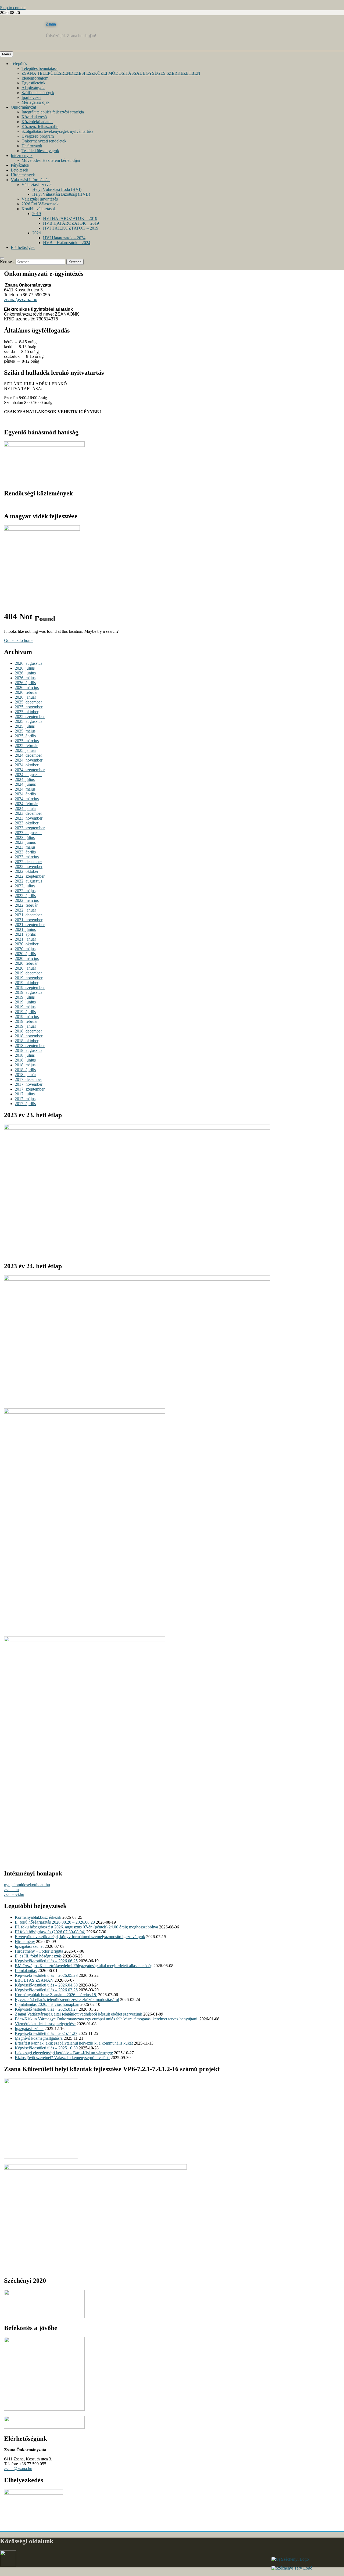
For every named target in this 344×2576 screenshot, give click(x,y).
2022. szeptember (30, 876)
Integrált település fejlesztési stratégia (53, 112)
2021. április (25, 934)
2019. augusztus (28, 992)
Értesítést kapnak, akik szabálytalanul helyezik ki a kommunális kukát (74, 2043)
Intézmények (22, 155)
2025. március (27, 740)
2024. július (25, 779)
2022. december (28, 861)
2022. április (25, 895)
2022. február (26, 905)
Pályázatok (20, 165)
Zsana (51, 24)
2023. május (25, 847)
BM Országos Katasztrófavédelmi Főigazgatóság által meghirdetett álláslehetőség (83, 1965)
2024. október (26, 765)
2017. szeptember (30, 1089)
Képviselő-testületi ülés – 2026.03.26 (46, 1990)
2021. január (25, 939)
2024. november (28, 760)
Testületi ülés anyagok (40, 150)
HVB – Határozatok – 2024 (66, 242)
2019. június (25, 1002)
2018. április (25, 1069)
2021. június (25, 929)
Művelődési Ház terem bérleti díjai (51, 160)
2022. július (25, 886)
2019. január (25, 1026)
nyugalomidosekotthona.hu (27, 1884)
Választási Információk (30, 179)
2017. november (28, 1084)
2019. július (25, 997)
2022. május (25, 890)
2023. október (26, 823)
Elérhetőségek (23, 247)
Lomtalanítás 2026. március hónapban (47, 2004)
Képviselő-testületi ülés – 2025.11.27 (46, 2033)
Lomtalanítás (26, 1970)
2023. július (25, 837)
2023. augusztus (28, 832)
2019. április (25, 1011)
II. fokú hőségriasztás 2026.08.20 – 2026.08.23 (55, 1922)
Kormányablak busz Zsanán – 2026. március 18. (56, 1994)
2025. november (28, 707)
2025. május (25, 731)
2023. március (27, 857)
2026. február (26, 692)
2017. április (25, 1103)
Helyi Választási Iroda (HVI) (56, 189)
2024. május (25, 789)
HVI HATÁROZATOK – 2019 (70, 218)
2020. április (25, 953)
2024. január (25, 808)
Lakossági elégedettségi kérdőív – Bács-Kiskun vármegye (64, 2052)
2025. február (26, 745)
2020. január (25, 968)
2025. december (28, 702)
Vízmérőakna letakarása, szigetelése (45, 2023)
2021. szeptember (30, 924)
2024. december (28, 755)
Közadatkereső (34, 117)
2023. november (28, 818)
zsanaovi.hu (14, 1894)
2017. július (25, 1094)
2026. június (25, 673)
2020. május (25, 948)
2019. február (26, 1021)
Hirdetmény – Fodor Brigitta (39, 1951)
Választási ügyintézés (40, 199)
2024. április (25, 794)
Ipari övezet (31, 97)
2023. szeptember (30, 828)
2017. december (28, 1079)
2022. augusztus (28, 881)
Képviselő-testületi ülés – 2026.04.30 (46, 1985)
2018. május (25, 1065)
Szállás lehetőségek (38, 92)
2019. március (27, 1016)
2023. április (25, 852)
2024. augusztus (28, 774)
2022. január (25, 910)
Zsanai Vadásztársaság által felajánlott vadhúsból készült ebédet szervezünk (78, 2014)
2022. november (28, 866)
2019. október (26, 982)
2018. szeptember (30, 1045)
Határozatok (32, 146)
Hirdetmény (25, 1941)
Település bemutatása (40, 68)
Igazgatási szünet (29, 1946)
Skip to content (13, 7)
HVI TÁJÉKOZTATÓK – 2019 (70, 228)
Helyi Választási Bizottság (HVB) (61, 194)
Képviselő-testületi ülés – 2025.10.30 (46, 2048)
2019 (36, 213)
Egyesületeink (33, 83)
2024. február (26, 803)
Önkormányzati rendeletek (44, 141)
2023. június (25, 842)
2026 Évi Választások (40, 204)
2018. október (26, 1040)
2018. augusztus (28, 1050)
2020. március (27, 958)
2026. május (25, 678)
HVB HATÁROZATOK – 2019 (71, 223)
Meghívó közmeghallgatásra (39, 2038)
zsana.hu (11, 1889)
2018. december (28, 1031)
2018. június (25, 1060)
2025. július (25, 726)
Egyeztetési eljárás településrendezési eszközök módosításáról (67, 1999)
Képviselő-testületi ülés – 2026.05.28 (46, 1975)
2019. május (25, 1007)
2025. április (25, 736)
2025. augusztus (28, 721)
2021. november (28, 919)
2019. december (28, 973)
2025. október (26, 711)
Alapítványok (33, 87)
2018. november (28, 1036)
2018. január (25, 1074)
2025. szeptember (30, 716)
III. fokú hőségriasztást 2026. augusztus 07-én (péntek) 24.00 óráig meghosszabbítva (86, 1927)
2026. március (27, 687)
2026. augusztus (28, 663)
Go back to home (18, 640)
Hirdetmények (23, 175)
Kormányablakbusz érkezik (38, 1917)
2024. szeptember (30, 769)
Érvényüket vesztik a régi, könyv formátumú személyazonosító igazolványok (80, 1936)
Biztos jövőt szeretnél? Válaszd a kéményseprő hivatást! (62, 2057)
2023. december (28, 813)
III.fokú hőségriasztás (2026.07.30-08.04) (50, 1932)
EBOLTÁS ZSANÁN (34, 1980)
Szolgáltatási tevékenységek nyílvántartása (57, 131)
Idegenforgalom (35, 78)
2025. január (25, 750)
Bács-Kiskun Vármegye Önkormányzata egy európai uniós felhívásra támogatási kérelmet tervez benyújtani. (106, 2019)
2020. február (26, 963)
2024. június (25, 784)
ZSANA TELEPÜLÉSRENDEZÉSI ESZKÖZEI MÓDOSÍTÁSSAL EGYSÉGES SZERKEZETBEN (111, 73)
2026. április (25, 682)
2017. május (25, 1098)
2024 (36, 233)
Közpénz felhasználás (40, 126)
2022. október (26, 871)
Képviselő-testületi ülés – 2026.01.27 (46, 2009)
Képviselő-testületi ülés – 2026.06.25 (46, 1961)
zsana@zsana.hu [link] (20, 299)
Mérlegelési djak (35, 102)
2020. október (26, 944)
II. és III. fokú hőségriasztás (38, 1956)
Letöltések (19, 170)
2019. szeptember (30, 987)
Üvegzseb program (38, 136)
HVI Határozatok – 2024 (64, 237)
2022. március (27, 900)
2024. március (27, 798)
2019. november (28, 978)
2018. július (25, 1055)
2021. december (28, 915)
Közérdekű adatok (37, 121)
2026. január (25, 697)
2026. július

## WORK REQUEST
Among the entries above, locate the lines containing "Kormányablakbusz érkezik (38, 1917)" and "Képviselő-testületi ülés – 2026.01.27", and transcribe exactly those two lines and all lines between.

## ANSWER TO THE PROBLEM
Kormányablakbusz érkezik (38, 1917)
2024. szeptember (30, 769)
Érvényüket vesztik a régi, könyv formátumú személyazonosító igazolványok (80, 1936)
Biztos jövőt szeretnél? Válaszd a kéményseprő hivatást! (62, 2057)
2023. december (28, 813)
III.fokú hőségriasztás (2026.07.30-08.04) (50, 1932)
EBOLTÁS ZSANÁN (34, 1980)
Szolgáltatási tevékenységek nyílvántartása (57, 131)
Idegenforgalom (35, 78)
2025. január (25, 750)
Bács-Kiskun Vármegye Önkormányzata egy európai uniós felhívásra támogatási kérelmet tervez benyújtani. (106, 2019)
2020. február (26, 963)
2024. június (25, 784)
ZSANA TELEPÜLÉSRENDEZÉSI ESZKÖZEI MÓDOSÍTÁSSAL EGYSÉGES SZERKEZETBEN (111, 73)
2026. április (25, 682)
2017. május (25, 1098)
2024 (36, 233)
Közpénz felhasználás (40, 126)
2022. október (26, 871)
Képviselő-testületi ülés – 2026.01.27 (46, 2009)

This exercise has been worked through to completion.